Альвиса, однако, совершенно не заботили обвинения в трусости, он внимательно следил за руками арбалетчика – тот как раз закончил натягивать тетиву и теперь накладывал стрелу. Кунц проследил за взглядом гильдейца.
– Не смей дурить, Барт. Пусть он целым уходит за своей платой – это ручной альвис императора.

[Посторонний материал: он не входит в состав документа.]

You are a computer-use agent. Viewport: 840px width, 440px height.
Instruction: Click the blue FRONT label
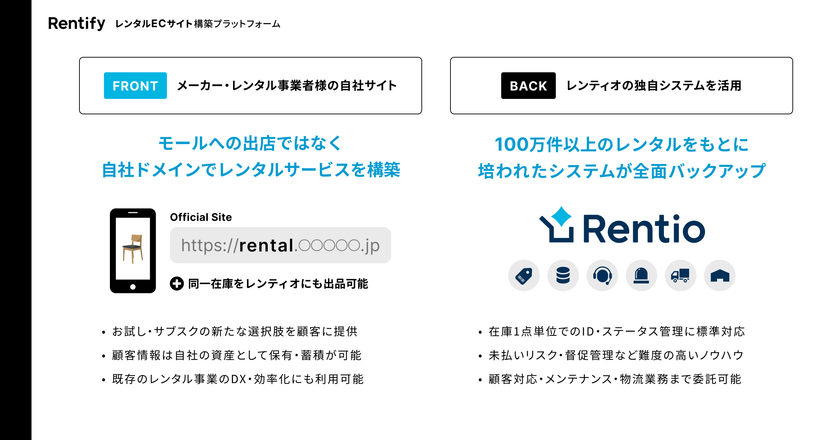tap(135, 86)
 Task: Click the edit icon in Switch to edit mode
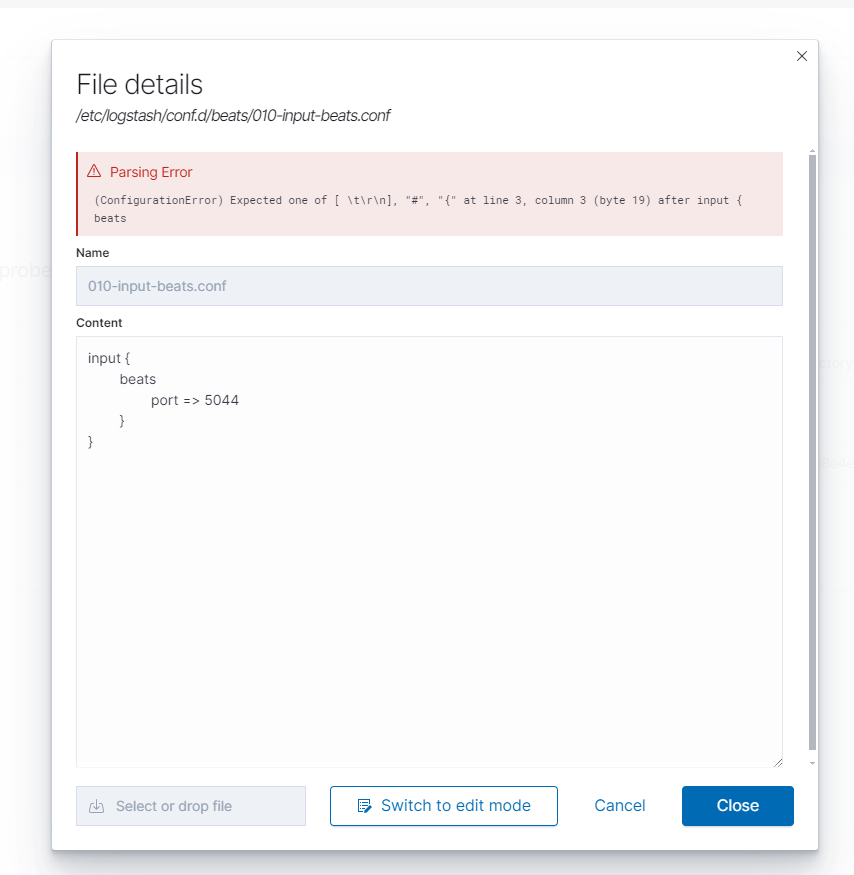click(x=364, y=806)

Солдаты неистово захохотали.
– Я пошутил, – хмыкнул разочарованный арбалетчик.
Бенинк тем временем благоразумно скрылся, и отряд устремился к центру Толоссы, уходя от огня и приближаясь к месту сражения.
День уже клонился к вечеру и уцелевшие мятежники отступили к площади возле ратуши. Многие пытались бежать, чтобы затвориться в стенах форта, но пылающие кварталы преградили им путь, и роты капитана Конрада, пробившись от самых ворот, перерезали улицы, ведущие в верхний город. Мятежники собрались у ратуши в ожидании вождя, однако Клаус Бретон не появлялся, словно он словно растворился в дыму, застилавшем улицы мятежного города.
Рихард по прозвищу Лакомка, наемный солдат роты капитана Конрада, отбившись от своих, видел, как некий человек, вооруженный мечом-полуторником, с непокрытой головой, вывел из начинавшего уже тлеть дома старуху во вдовьем покрывале, но Рихард не знал Бретона в лицо, а поэтому не посчитал нужным вмешиваться – незнакомец показался ему не столь мятежным, сколько небезобидным.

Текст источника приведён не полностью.